Osama bin Laden and his Al Qaedde organization, we are told, are no more
typical of Islam than James Jones or David Koresh were of the Jewish and
Christian tradition. Cautionary statements like these have been
necessary at a time when the desire for revenge has led to a number of
overt acts of violence against people who look Arab or Muslim. They
inevitably lead, however, to further questions, especially how we are to
understand other religious traditions and where lines are to be drawn.
The point has been made repeatedly that Muslims are
the ones who must make judgments about the Islamic tradition and the
relation of Osama bin Laden to it. A number of Islamic leaders have
already ventured theological statements about these issues. Even his own
family has declared his views and actions to be out of bounds.

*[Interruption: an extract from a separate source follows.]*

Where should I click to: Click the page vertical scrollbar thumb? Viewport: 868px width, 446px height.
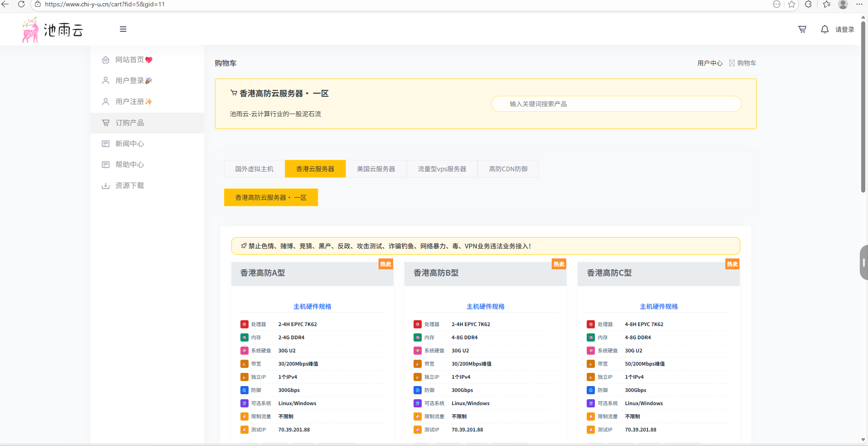(863, 104)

Judgments of this kind are not limited to Islamic
leaders, of course. The Pope, during his visit to Kazakhstan, reaffirmed
the Catholic Church's respect for "authentic Islam, the Islam that
prays, that is concerned for those in need," and asserted that
"hatred, fanaticism and terrorism profane the name of God and
disfigure the true image of man."
President George W. Bush even ventured theological
judgments about true and false Islam in his address to the nation and
the world on September 20. His position is not likely to be viewed as
authoritative by most Muslims; but by backing it up with U.S. military
and economic might he certainly drew a line in the sand and made it
clear to political leaders in all Muslim countries that they now
confront the hour of decision.
What they judge to be authentically Muslim will have
momentous consequences for the military, economic, social, and political
health of their countries. But of course these same governments must
consider not only the military and economic might of the U.S., but also
the effects of U.S. saber-rattling and overt actions upon their own
people, who may not always be happy about what their own governmental
The principal irony, of course, is that the Taliban
and Osama bin Laden -- precisely those who have been identified with the
"evil" that the President intends to "destroy" --
were helped on their way to power by the U.S., which first gave help to
any forces that might counter the Soviet invasion of 1979, then
withdrew, leaving Afghanistan to rival warlords with an immense supply
of new weapons.
Geopolitically, Afghanistan lies on the path between
the oilfields of Central Asia and the warm-water ports of the Indian
Ocean. That is why both the Soviets and the West regard it as important
territory. Relations among the tribal groups have been destabilized by a
number of external factors: a flourishing opium trade, an influx of
sophisticated weapons, and covert operations by various interested
parties. In the contest over Afghanistan, strategists found it easier to
work with the Pashtuns in the center and south of the country, who had
relatives inside Pakistan, than with the groups related to the Iranians
in the West and the Tajiks in the north. It is also likely that Pakistan
was, and still is, looking to Afghanistan as a back-up area in case of a
war with India.
At the start of the fight against the Soviet
occupation of Afghanistan, Pakistan's military government supported
Gulbaddin Hekmatyar, a pan-Islamist extremist, more because of his
beliefs and policies than because of any actual achievements inside
Afghanistan. Military types are likely to prefer a disciplined kind of
religion that is not too concerned about civil liberties and electoral
process. Kurt Lohbeck in Holy War, Unholy Victory reports the
comment of a C.I.A. officer that "fanatics fight better."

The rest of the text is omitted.